Which lines of the material below contain the string "Task"? Gather every such line and copy it out, matching case exactly.

───── Supplied data ─────

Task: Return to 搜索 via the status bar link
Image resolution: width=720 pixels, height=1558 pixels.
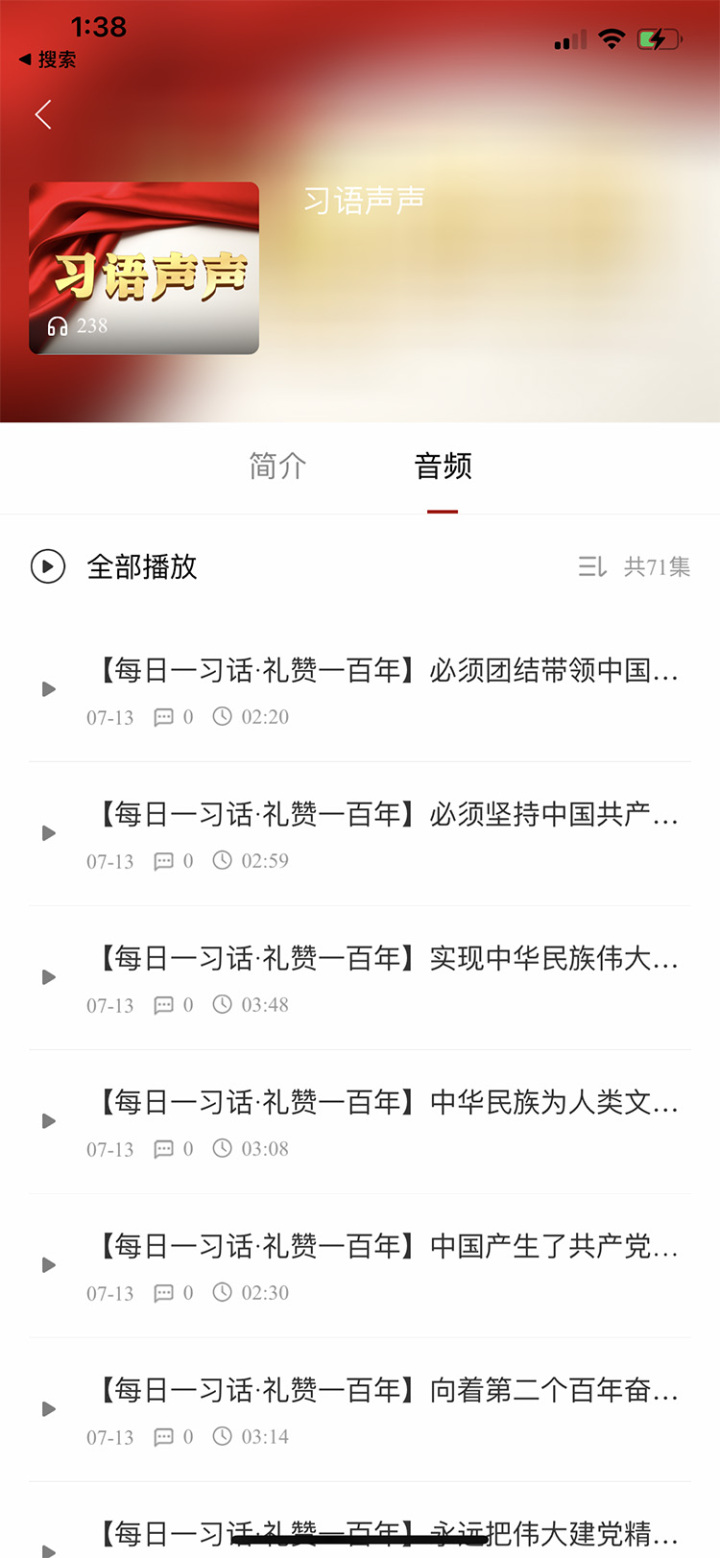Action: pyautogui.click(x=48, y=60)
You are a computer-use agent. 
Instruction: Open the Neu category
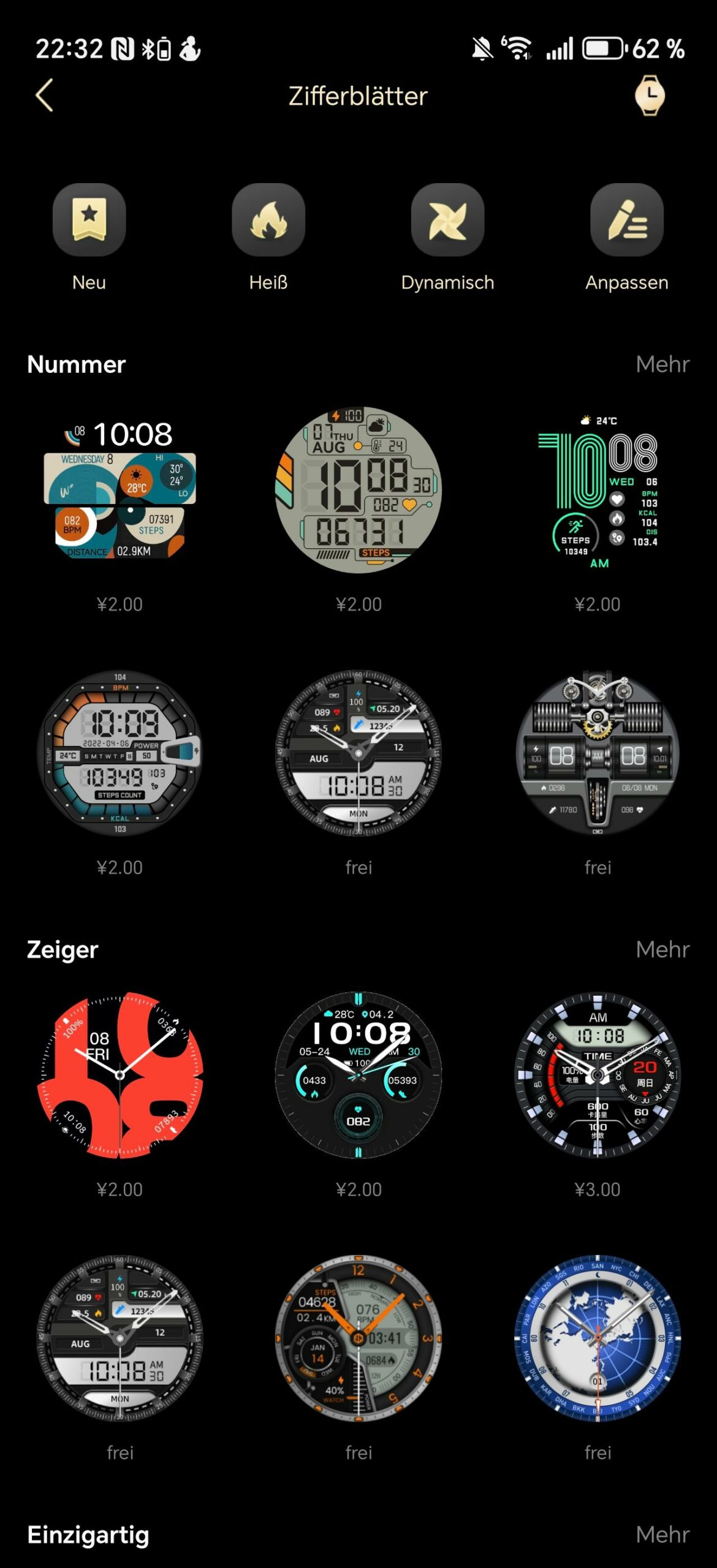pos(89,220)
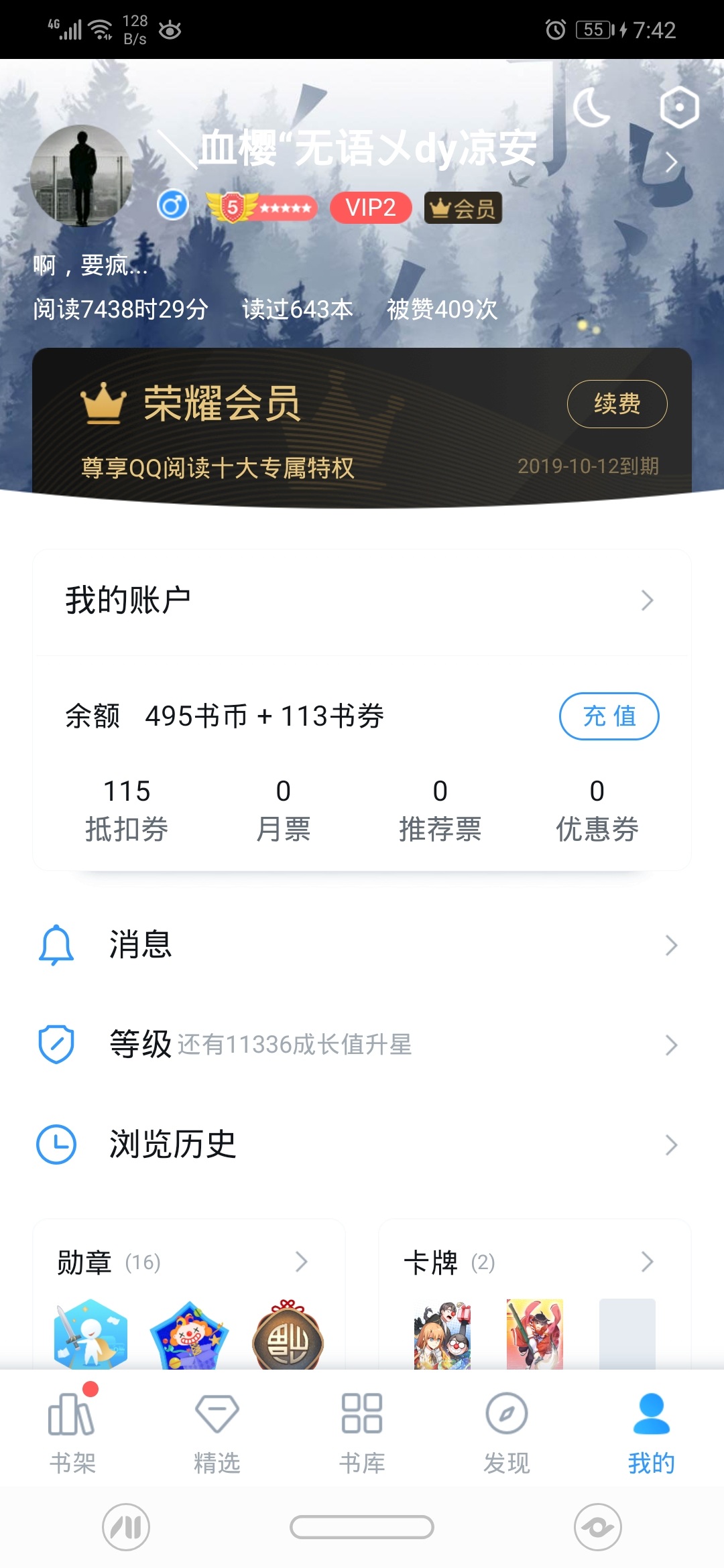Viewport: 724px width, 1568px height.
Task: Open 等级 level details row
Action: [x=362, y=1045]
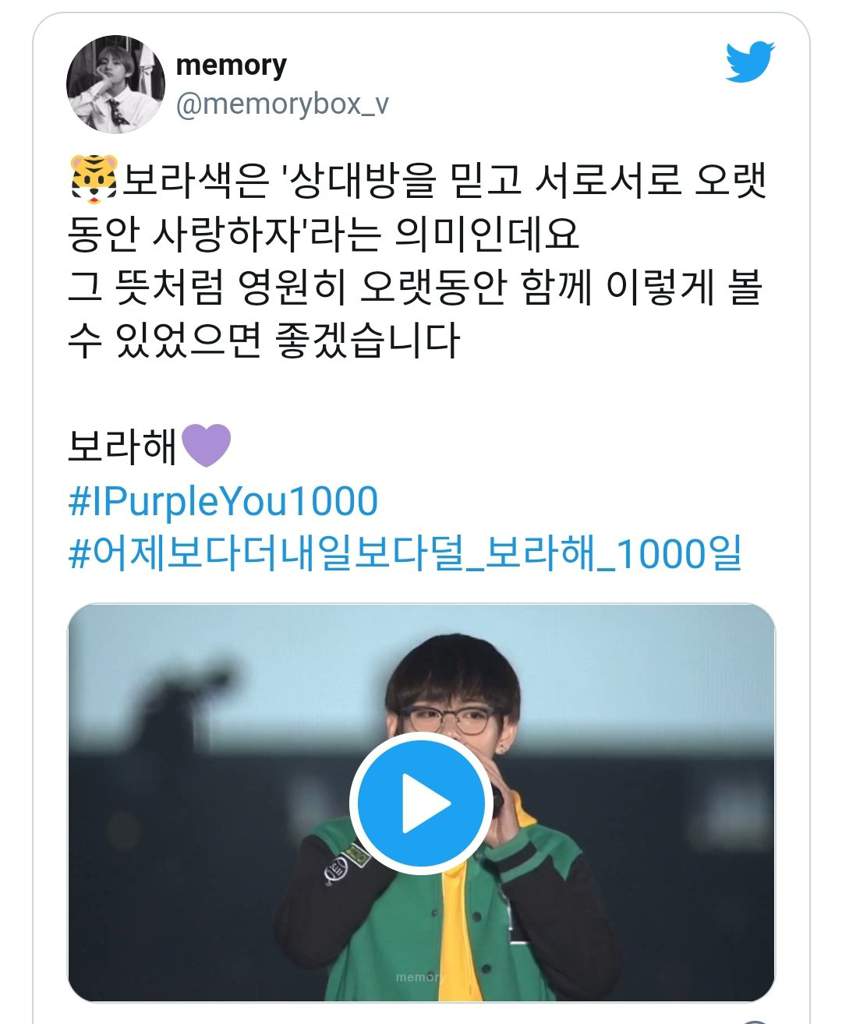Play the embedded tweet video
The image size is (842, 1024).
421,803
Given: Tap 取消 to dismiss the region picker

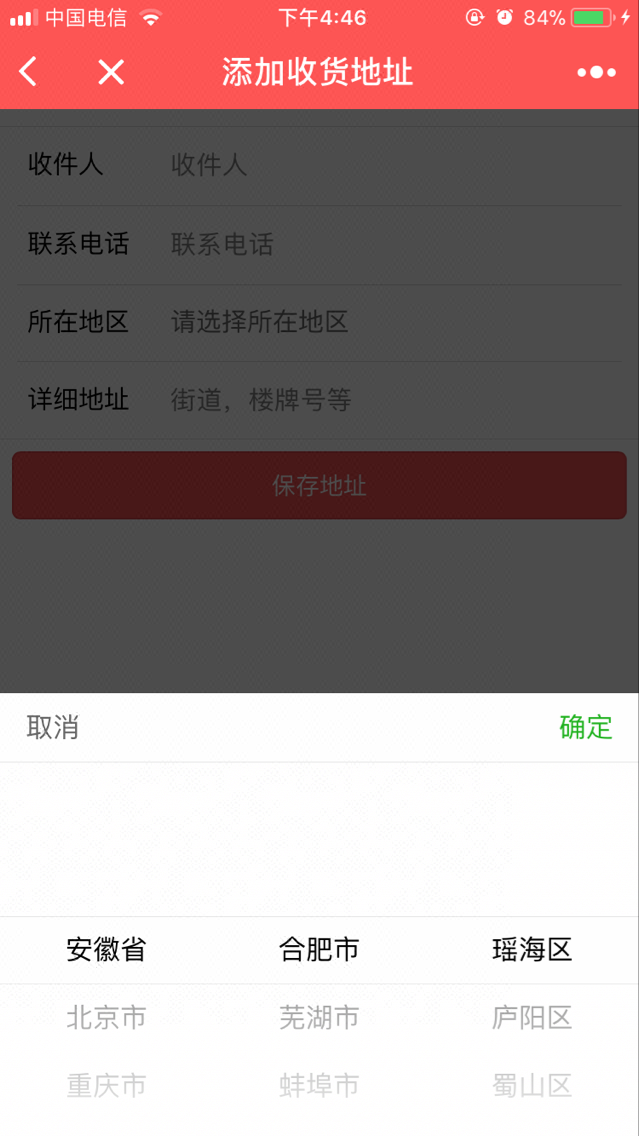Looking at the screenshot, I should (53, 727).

─────

The reply:
Task: Return to 搜索 via the status bar link
Task: Open 等级 level details row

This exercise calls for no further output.